The pace of competition, virtual work, and geographically dispersed teams all create friction.
“M&A can feel very financially driven, like it is all about cashflows and financial metrics,” says Gary. “But at the end of the day, success starts with building a shared vision and sense of purpose across a leadership team. Hitting your numbers is the output, not the input. The input is people able to work together effectively to make decisions and make adjustments.”
READY Education helps higher education institutions connect the campus experience to deliver the right information and resources to each student at the right time. Its mobile first experience maximizes student engagement and leverages data to pinpoint student risk and increase student success.
Under Gary’s leadership, Ready has grown from being a niche provider to being a market leader for student engagement solutions, globally serving more than 700 campuses and 7 million students.
Gary shared with me his key practices for building an aligned leadership team.
Practice 1: Qualify for Vision Alignment 📖
For Gary, leadership alignment all starts with qualifying for a sense of common purpose.
“You have to test for culture and vision alignment early in the process,” says Gary. “Whether a leadership team member comes through a recruiting process or company acquisition, they need to be excited about and committed to the problems you as a company are trying to solve.”
As a first level filter on mission alignment, Gary suggests focusing on a commitment to the sector(s) your company works in. For Ready Education, the question is: “Is the leader committed to higher education or are they just as happy working with car dealerships?”
A second, more nuanced type of mission alignment is commitment to the problems your company solves — “Do they see the same problems? Do they agree on the solutions?
Practice 2: Operate Around Best In Class 🔑
“Our very first operating principle is to always strive for best-in-class,” Gary notes. “If two people are doing the same role, and one of those people has a better approach to elevating their team, then they will get the role. It does not matter if they came from Ready or not.”
The merger of several companies has given Ready access to a wealth of talent at the senior leadership and first-line leadership levels. It has allowed key roles to be filled by individuals who are great at revenue generation, operations, technology, product, leadership.
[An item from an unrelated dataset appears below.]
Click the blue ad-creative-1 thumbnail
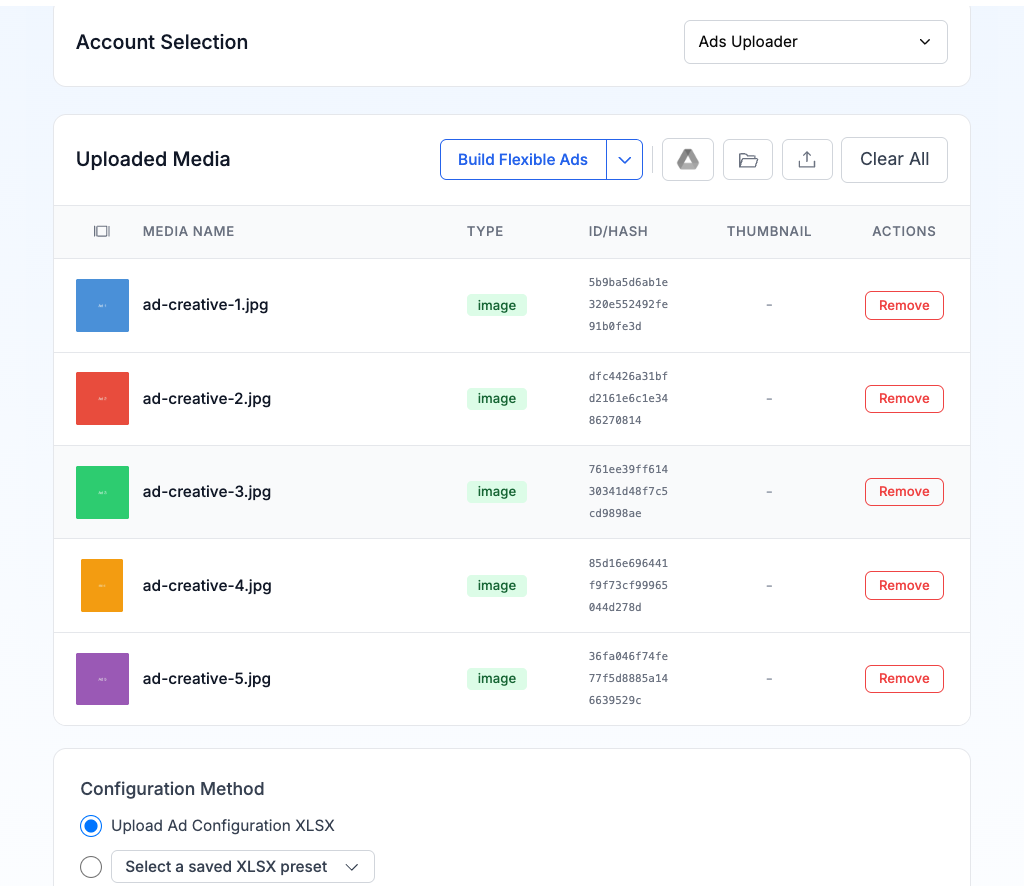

In putting the right players in the right role, Gary focuses first on whether the leader “wants to do the role” and second on who has the better approach to consistent and repeatable execution.
A “best in class” focus can cause friction. Several people may do a role, but only one advances. As Gary says, “if your company culture is built on a learning mentality, getting to ‘best in class’ is a lot easier. If I am curious and want to do it better, then I will want to learn from my peers.”
Practice 3: Repetition, repetition, repetition, repetition 🎯
Gary’s third practice for alignment is “simple and consistent messaging from everyone in leadership, so there is no confusion about what we are trying to accomplish.”
“I always say,” Gary continues “if as a leader you are sick of saying something, you have probably said it half as much as you need to. It takes stamina to say the same thing over and over. People need to hear things 8 to 12 times to absorb and change behaviors.”
The key for Gary is to have a consistent direction of travel around your mission and core values. Tactics always change and adjust, but mission and values need to stay largely constant.
Markets and market competition have gotten a lot more turbulent in recent years. Strong growth requires leadership aligned around a shared mission and purpose, committing to best in class operations, and having the endurance to reinforce a consistent direction of travel.